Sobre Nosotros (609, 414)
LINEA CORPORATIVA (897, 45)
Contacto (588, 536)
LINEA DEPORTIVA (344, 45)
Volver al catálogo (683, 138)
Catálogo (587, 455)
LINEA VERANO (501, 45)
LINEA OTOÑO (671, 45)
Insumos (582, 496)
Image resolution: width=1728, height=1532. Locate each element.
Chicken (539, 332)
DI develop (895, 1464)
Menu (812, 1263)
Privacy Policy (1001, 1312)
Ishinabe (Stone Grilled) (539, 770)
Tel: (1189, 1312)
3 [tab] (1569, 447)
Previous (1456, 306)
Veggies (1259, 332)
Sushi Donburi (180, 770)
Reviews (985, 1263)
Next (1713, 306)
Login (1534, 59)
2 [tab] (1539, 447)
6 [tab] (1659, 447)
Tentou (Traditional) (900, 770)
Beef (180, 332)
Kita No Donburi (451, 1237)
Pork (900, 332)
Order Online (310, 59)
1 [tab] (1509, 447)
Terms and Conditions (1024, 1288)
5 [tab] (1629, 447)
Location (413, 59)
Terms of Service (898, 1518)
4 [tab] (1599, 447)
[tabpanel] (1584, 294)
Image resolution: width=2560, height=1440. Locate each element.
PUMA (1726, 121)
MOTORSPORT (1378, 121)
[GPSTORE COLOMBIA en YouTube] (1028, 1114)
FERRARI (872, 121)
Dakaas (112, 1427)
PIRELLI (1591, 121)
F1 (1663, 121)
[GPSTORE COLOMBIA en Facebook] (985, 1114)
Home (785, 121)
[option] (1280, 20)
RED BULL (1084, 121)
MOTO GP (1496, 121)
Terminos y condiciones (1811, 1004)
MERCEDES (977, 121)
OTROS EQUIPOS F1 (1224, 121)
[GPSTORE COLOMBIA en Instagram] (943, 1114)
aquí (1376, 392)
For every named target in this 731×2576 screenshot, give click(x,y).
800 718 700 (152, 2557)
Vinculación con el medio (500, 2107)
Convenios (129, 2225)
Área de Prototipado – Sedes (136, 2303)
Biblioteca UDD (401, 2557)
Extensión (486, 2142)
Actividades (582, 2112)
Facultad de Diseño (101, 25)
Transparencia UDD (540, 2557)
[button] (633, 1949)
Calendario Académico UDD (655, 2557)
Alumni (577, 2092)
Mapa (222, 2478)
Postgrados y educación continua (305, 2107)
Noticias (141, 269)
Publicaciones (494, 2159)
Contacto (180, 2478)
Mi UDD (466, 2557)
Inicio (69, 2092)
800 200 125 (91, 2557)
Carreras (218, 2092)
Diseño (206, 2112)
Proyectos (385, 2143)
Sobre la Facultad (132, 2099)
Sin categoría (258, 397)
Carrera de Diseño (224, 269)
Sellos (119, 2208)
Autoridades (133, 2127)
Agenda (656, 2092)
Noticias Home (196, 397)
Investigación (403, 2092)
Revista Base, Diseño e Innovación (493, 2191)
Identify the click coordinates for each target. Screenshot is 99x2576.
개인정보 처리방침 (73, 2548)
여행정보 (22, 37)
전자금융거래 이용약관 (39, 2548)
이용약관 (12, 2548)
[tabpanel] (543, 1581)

■ ■ ■ ■

▸ **EXERCISE GOAL**: Please copy out every line in the listing that has the string "width".

▸ **SOLVED PROBLEM**:
Image resolution: width=1728, height=1532. Locate each element.
Image resolution: width=2560, height=1440. Locate each element.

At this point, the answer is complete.